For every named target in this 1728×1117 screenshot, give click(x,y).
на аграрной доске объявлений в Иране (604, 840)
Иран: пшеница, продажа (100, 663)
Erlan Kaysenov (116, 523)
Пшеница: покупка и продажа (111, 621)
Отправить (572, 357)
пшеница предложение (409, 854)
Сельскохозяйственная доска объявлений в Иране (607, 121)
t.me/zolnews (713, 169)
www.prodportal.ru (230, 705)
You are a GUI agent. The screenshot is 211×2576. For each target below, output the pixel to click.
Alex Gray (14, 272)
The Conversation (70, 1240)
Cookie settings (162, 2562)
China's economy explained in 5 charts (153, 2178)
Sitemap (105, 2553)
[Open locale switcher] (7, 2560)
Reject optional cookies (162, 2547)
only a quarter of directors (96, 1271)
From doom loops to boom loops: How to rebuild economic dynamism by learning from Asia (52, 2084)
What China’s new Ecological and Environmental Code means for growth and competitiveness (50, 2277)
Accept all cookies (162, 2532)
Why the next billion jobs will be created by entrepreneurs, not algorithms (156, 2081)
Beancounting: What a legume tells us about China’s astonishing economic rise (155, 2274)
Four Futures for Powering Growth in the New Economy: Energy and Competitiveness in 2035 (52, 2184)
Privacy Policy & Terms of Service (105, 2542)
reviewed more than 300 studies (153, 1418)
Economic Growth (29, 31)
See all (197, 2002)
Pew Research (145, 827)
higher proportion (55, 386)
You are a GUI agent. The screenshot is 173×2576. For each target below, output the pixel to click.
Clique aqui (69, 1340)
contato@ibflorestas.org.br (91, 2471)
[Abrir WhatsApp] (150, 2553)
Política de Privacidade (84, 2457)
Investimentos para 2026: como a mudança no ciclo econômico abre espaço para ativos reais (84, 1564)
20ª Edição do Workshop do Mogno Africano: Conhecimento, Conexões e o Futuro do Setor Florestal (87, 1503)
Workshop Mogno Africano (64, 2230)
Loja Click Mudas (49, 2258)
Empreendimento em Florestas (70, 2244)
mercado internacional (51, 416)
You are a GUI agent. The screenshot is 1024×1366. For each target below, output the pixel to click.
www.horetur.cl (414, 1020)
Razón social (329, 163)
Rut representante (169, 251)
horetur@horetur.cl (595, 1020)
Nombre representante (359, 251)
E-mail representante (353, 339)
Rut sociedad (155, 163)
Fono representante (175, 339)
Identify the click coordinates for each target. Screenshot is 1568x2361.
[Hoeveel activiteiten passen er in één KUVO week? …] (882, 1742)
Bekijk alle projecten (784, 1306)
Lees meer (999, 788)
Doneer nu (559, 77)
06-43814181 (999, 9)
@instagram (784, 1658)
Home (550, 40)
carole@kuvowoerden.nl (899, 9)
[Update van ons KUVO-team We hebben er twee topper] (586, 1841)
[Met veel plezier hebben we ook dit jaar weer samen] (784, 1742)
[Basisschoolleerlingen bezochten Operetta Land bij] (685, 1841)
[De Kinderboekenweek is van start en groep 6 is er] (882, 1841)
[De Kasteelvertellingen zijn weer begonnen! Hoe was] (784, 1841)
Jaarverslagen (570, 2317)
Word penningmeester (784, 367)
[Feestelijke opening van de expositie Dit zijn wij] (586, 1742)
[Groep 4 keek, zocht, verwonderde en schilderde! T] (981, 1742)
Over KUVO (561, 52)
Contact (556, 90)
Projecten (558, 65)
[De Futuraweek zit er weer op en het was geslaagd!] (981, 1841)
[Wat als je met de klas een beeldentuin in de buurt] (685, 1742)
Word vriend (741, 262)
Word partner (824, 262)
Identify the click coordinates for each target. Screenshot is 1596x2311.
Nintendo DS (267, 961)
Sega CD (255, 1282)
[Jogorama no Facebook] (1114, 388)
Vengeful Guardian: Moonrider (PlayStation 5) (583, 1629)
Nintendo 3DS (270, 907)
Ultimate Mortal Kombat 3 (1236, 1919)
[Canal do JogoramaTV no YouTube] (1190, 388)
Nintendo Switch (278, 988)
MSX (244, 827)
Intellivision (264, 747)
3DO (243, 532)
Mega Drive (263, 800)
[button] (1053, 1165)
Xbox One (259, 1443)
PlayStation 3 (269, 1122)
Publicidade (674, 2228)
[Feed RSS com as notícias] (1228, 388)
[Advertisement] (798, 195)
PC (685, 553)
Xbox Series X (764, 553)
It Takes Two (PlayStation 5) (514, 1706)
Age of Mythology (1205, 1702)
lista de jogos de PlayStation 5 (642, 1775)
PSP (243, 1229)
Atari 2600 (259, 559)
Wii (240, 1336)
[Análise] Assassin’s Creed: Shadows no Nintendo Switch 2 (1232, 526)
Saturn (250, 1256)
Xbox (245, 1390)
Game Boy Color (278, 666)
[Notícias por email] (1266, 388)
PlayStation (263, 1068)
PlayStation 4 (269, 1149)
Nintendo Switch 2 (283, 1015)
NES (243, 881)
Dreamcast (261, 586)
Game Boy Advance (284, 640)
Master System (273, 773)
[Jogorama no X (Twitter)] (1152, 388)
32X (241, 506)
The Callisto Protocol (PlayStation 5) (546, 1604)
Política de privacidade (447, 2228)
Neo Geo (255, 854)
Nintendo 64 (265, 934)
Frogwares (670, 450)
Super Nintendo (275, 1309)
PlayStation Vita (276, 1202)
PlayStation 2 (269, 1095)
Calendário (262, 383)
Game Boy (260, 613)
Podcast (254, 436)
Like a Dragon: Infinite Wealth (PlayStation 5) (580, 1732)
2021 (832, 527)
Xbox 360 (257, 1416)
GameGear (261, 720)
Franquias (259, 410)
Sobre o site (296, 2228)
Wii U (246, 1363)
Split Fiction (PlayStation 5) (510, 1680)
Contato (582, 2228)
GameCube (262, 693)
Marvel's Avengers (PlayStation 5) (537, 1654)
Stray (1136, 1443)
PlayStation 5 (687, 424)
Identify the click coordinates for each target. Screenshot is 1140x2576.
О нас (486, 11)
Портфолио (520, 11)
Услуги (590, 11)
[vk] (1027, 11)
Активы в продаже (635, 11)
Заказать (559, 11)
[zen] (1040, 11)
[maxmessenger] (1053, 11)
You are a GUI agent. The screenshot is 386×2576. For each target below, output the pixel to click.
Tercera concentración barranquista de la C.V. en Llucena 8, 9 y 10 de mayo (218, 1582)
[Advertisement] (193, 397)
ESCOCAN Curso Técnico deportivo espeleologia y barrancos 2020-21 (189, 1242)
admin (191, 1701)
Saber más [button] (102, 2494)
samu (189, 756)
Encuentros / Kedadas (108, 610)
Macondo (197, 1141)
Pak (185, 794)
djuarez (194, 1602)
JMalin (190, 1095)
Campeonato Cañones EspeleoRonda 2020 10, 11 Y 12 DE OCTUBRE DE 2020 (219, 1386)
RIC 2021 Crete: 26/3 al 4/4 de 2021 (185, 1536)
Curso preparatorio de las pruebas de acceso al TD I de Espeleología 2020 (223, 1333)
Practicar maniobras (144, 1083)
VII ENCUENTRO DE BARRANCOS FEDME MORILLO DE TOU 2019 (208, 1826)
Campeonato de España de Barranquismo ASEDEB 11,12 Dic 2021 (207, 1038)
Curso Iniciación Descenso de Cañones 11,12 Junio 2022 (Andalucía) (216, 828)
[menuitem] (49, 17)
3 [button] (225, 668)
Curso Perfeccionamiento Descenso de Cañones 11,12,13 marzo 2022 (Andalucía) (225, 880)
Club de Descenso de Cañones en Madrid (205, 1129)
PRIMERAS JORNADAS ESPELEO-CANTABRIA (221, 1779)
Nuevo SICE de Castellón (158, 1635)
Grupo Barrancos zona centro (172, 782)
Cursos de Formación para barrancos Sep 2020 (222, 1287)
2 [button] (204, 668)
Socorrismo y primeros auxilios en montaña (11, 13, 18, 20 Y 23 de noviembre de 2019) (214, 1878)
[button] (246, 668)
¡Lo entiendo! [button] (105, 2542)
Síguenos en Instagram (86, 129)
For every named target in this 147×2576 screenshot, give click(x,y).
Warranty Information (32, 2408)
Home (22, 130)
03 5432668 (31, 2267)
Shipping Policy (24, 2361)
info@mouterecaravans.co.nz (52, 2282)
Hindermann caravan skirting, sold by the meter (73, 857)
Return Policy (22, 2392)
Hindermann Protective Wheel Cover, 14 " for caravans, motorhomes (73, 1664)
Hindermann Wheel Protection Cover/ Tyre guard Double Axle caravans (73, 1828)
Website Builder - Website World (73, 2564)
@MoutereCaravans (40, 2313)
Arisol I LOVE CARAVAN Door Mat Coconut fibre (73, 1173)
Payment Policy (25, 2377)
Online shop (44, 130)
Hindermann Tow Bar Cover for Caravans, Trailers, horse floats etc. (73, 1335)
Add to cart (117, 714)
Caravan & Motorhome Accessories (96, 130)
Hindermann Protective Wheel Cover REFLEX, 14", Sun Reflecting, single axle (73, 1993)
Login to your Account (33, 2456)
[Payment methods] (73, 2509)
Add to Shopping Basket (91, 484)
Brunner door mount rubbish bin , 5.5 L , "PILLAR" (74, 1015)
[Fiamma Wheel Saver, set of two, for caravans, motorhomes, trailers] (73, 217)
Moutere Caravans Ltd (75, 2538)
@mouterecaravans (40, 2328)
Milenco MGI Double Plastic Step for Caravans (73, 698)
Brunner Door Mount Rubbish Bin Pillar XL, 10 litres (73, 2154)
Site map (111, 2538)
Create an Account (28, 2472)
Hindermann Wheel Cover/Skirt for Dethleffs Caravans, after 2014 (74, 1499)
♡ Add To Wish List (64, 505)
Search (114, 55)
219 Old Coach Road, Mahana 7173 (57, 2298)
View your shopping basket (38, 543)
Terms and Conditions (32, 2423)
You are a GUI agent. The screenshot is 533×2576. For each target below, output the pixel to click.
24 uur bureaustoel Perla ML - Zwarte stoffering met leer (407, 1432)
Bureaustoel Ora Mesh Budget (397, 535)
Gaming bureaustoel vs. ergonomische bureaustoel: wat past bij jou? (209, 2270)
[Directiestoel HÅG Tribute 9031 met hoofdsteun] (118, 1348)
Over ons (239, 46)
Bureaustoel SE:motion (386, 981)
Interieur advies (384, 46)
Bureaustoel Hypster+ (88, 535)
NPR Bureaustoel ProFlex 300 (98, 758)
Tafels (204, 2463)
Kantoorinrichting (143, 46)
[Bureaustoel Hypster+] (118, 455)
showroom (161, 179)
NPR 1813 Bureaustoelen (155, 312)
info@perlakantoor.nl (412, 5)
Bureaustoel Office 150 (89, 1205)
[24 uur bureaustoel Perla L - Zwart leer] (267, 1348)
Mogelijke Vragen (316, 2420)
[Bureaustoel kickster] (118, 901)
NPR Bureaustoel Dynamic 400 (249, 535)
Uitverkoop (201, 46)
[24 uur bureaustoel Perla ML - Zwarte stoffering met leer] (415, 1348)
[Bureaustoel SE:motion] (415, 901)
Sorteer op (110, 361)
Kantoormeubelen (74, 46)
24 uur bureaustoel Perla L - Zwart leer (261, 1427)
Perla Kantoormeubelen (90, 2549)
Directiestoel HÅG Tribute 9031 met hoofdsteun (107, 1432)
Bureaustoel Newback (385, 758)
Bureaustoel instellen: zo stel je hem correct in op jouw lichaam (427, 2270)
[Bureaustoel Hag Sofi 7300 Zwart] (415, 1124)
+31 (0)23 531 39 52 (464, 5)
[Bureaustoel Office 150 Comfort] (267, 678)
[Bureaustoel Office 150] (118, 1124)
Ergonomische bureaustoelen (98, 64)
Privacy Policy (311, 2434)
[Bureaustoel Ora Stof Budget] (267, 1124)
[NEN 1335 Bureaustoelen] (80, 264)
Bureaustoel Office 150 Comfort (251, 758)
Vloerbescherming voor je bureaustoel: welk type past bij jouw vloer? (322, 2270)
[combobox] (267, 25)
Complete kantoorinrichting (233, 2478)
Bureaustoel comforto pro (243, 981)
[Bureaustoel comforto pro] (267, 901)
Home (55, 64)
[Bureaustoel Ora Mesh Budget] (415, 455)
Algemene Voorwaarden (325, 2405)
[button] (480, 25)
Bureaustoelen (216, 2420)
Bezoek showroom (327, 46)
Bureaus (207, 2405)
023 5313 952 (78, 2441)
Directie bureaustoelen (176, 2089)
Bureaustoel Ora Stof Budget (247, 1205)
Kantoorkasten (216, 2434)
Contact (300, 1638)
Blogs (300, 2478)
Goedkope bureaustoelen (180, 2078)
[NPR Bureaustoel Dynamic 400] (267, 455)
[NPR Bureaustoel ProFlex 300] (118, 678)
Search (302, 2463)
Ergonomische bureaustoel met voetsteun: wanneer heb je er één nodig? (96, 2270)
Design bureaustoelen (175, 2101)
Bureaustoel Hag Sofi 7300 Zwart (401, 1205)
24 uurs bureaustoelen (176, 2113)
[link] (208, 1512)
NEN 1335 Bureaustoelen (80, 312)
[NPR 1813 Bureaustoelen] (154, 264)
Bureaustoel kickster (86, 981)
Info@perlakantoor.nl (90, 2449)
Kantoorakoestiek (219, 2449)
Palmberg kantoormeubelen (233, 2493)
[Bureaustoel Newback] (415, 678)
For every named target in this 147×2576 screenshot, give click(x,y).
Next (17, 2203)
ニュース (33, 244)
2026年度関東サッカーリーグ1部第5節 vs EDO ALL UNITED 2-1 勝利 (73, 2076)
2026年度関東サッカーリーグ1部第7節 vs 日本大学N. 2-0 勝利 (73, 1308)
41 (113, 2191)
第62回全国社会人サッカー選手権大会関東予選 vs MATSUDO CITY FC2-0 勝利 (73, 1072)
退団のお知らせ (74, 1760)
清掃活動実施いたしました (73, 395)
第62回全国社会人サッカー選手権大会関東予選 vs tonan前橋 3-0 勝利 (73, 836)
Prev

* * * * *

• Problem details
Repeat the lines above, from the one containing "Ergonomische bureaustoelen (98, 64)" to the final line, word for word and with nothing else.

• Solution
Ergonomische bureaustoelen (98, 64)
Privacy Policy (311, 2434)
[Bureaustoel Ora Stof Budget] (267, 1124)
[NEN 1335 Bureaustoelen] (80, 264)
Bureaustoel Office 150 Comfort (251, 758)
Vloerbescherming voor je bureaustoel: welk type past bij jouw vloer? (322, 2270)
[combobox] (267, 25)
Complete kantoorinrichting (233, 2478)
Bureaustoel comforto pro (243, 981)
[Bureaustoel comforto pro] (267, 901)
Home (55, 64)
[Bureaustoel Ora Mesh Budget] (415, 455)
Algemene Voorwaarden (325, 2405)
[button] (480, 25)
Bureaustoelen (216, 2420)
Bezoek showroom (327, 46)
Bureaus (207, 2405)
023 5313 952 (78, 2441)
Directie bureaustoelen (176, 2089)
Bureaustoel Ora Stof Budget (247, 1205)
Kantoorkasten (216, 2434)
Contact (300, 1638)
Blogs (300, 2478)
Goedkope bureaustoelen (180, 2078)
[NPR Bureaustoel Dynamic 400] (267, 455)
[NPR Bureaustoel ProFlex 300] (118, 678)
Search (302, 2463)
Ergonomische bureaustoel met voetsteun: wanneer heb je er één nodig? (96, 2270)
Design bureaustoelen (175, 2101)
Bureaustoel Hag Sofi 7300 Zwart (401, 1205)
24 uurs bureaustoelen (176, 2113)
[link] (208, 1512)
NEN 1335 Bureaustoelen (80, 312)
[NPR 1813 Bureaustoelen] (154, 264)
Bureaustoel kickster (86, 981)
Info@perlakantoor.nl (90, 2449)
Kantoorakoestiek (219, 2449)
Palmberg kantoormeubelen (233, 2493)
[Bureaustoel Newback] (415, 678)
For every named target in this 147×2576 screenshot, give click(x,y).
Next (17, 2203)
ニュース (33, 244)
2026年度関東サッカーリーグ1部第5節 vs EDO ALL UNITED 2-1 勝利 (73, 2076)
2026年度関東サッカーリーグ1部第7節 vs 日本大学N. 2-0 勝利 (73, 1308)
41 (113, 2191)
第62回全国社会人サッカー選手権大会関東予選 vs MATSUDO CITY FC2-0 勝利 (73, 1072)
退団のお知らせ (74, 1760)
清掃活動実施いたしました (73, 395)
第62回全国社会人サッカー選手権大会関東予選 vs tonan前橋 3-0 勝利 (73, 836)
Prev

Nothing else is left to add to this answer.